Even though Tog and Norman plead for us not to, yes, let’s take the popularity of the iPad amongst—for lack of a better category description—retirees (or ‘grandparents’ if you like). I know I’m not alone in being struck by how people from my parents’ generation can get so intimately attached to their iPads. I think we have to ask what’s going on here and not brush aside what is visibly a genuine intimacy by simply criticising some specific user interface features based on the design of “traditional computers”. And this is meant as more than the hackneyed “could my mother use it” kind of point. Really, what’s going on here? Of course, there are probably plenty of reasons for the iPad’s appeal (and I don’t mean to overlook a lot of the really difficult and frustrating aspects of using them), but I think we’re witnessing a different set of expectations around computing and the relationships we form with machines. This seems to be something Norman and Tog don’t want to acknowledge (despite Norman’s efforts to understand ).

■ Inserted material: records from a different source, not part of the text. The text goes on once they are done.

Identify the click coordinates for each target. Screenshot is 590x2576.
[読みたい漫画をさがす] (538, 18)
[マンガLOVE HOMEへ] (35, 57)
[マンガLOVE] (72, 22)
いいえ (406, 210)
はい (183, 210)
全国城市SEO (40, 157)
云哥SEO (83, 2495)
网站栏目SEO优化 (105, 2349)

As I see it, the iOS aims to reveal (and make discoverable) a different set of qualities that appeal in different sorts of ways and that fit within a logic of portable and touch enabled devices in the way the Mac OS doesn’t (and shouldn’t). In the original design of the Mac, choices also needed to made about what was immediately discoverable and what would be buried under the menu architecture and in obscure dialogues (remember the Chooser?), and this presented a particular kind of logic-of-use. With the iOS, I think (intentionally or not) a different kind of experience is surfaced by the decisions to reveal and hide interactional capabilities, and the logic-of-use here is fundamentally different; I feel like the iPad, etc. is much more about the feel for content (and to some extent, creation). So perhaps it’s this that makes the devices so appealing and that many of us, including my parents, get so attached to.
Finally, I should say that I am a long time Mac user but I feel wedded to Macs (and the Apple ‘ecosystem’), for now at least, because that’s what I’ve bought into and am used to using. I’m really not sure whether Apple’s interaction design is especially better than anyone else’s and I think there are lots of things that confuse and frustrate me about their various operating systems. This post isn’t one defending Apple’s design, but more a response to what I see as Don Norman’s and Bruce Tognazzini’s views on design.